QUÉ HACER: Anota cada nombre de persona, de país y de obra literaria que aparece en el texto sobre la robótica evolutiva.

TEXTO DADO:
En medio de la controversia
Vayamos un poco más allá, a uno de los límites más controvertidos de la vida artificial: ¿estamos lejos de crear una conciencia artificial? Sin duda, pero como suele ocurrir con todas las grandes revoluciones, hay pasos intermedios que anuncian tal vez un cambio y que como mínimo llaman mucho nuestra atención. Tomemos por ejemplo los experimentos llevados a cabo en un laboratorio de Suiza bajo la dirección del investigador italiano Dario Floreano, uno de los padres de la llamada robótica evolutiva. Esta disciplina, que inspiró a Michael Crichton para escribir su novela Presa, estudia el comportamiento de robots capaces de evolucionar su hardware y resolver problemas complejos.
Su evolución tiene lugar de forma similar a la que ocurre en la naturaleza: los robots cuya eficiencia es mayor son preservados, mientras que los menos eficientes son sustituidos por copias de los primeros que incorporan pequeños cambios, las mutaciones necesarias para la evolución.

DATOS PROPORCIONADOS:
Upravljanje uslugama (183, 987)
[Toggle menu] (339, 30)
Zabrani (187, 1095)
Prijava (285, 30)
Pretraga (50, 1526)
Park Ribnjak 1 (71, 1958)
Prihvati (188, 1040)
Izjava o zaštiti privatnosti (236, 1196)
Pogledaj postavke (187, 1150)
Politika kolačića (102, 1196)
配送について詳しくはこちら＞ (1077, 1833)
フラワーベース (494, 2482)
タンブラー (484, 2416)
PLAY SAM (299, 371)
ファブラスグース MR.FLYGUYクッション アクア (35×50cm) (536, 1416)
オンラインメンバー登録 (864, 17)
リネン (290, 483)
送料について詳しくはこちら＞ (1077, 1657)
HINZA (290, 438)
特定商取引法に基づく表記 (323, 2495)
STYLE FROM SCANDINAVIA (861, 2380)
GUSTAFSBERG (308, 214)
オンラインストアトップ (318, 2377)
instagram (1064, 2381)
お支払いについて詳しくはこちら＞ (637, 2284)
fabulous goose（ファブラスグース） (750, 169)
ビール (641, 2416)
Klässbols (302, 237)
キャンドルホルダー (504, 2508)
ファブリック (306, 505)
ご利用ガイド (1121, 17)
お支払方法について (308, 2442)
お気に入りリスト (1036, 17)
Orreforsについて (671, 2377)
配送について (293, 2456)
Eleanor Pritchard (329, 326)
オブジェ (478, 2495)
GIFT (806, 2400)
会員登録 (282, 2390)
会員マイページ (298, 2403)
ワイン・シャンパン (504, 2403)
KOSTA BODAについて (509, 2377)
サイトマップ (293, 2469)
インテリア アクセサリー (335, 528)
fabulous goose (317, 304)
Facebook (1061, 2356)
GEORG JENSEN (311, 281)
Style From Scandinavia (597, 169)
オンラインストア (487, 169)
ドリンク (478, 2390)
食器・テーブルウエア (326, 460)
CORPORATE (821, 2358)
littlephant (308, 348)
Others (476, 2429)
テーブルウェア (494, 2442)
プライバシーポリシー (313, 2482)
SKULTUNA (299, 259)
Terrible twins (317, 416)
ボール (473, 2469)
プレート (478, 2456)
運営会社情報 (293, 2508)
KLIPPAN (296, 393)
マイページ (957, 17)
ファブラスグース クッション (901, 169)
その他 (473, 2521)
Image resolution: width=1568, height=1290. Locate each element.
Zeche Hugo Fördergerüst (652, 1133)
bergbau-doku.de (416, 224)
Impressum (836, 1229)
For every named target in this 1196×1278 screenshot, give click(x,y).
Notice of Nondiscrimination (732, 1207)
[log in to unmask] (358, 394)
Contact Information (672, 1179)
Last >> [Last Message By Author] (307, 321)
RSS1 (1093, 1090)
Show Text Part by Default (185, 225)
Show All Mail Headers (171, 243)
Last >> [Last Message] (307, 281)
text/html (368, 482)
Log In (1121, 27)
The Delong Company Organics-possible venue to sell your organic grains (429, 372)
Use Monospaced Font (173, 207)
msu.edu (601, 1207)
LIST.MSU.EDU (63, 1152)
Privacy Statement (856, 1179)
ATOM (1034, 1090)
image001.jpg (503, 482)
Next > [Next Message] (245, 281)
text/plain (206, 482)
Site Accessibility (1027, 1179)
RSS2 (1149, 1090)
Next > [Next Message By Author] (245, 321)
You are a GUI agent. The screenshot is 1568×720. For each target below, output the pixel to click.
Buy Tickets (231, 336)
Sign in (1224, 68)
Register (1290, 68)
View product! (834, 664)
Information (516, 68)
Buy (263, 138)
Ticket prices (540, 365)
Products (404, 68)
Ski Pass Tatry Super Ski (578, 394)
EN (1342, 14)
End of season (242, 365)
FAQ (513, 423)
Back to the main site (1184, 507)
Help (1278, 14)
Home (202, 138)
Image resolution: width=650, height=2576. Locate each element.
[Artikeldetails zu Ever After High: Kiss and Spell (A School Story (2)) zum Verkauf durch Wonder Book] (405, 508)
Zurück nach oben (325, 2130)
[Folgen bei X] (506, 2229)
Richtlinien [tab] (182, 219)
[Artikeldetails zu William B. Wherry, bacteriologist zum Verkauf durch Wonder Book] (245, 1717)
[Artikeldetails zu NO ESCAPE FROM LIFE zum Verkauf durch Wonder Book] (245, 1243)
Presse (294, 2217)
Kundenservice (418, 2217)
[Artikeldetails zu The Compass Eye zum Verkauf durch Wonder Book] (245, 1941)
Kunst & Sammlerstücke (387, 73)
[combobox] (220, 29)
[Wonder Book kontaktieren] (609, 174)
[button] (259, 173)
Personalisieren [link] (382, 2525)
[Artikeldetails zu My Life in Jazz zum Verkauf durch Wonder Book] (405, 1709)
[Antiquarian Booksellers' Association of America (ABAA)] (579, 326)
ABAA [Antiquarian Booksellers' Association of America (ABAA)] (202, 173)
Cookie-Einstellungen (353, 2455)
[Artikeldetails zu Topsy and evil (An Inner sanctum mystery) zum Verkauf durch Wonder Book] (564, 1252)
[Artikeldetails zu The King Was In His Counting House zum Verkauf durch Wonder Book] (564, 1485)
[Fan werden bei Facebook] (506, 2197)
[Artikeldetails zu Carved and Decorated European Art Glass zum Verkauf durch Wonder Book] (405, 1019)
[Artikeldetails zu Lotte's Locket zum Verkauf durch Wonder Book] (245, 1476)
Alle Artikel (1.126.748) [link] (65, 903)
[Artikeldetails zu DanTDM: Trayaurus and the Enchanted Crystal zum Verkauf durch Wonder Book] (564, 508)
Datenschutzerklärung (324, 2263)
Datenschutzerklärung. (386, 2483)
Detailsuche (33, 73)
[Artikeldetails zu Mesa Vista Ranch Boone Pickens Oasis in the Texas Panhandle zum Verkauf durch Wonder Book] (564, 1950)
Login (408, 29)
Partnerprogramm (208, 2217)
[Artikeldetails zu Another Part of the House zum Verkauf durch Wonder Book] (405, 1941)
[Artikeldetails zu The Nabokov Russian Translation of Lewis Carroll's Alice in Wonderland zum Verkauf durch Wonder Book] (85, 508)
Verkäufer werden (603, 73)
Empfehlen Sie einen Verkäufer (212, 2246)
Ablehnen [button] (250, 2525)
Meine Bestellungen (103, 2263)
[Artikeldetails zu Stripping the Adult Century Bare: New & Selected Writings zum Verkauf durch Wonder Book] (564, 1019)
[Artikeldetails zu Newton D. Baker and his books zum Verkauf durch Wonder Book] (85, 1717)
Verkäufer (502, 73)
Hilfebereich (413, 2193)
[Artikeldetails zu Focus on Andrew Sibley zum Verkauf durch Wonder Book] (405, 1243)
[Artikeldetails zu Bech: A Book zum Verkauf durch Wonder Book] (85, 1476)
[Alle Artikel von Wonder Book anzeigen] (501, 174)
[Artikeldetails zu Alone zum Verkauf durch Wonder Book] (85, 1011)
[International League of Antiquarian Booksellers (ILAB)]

RESPUESTA: Dario Floreano, Michael Crichton, Suiza, Presa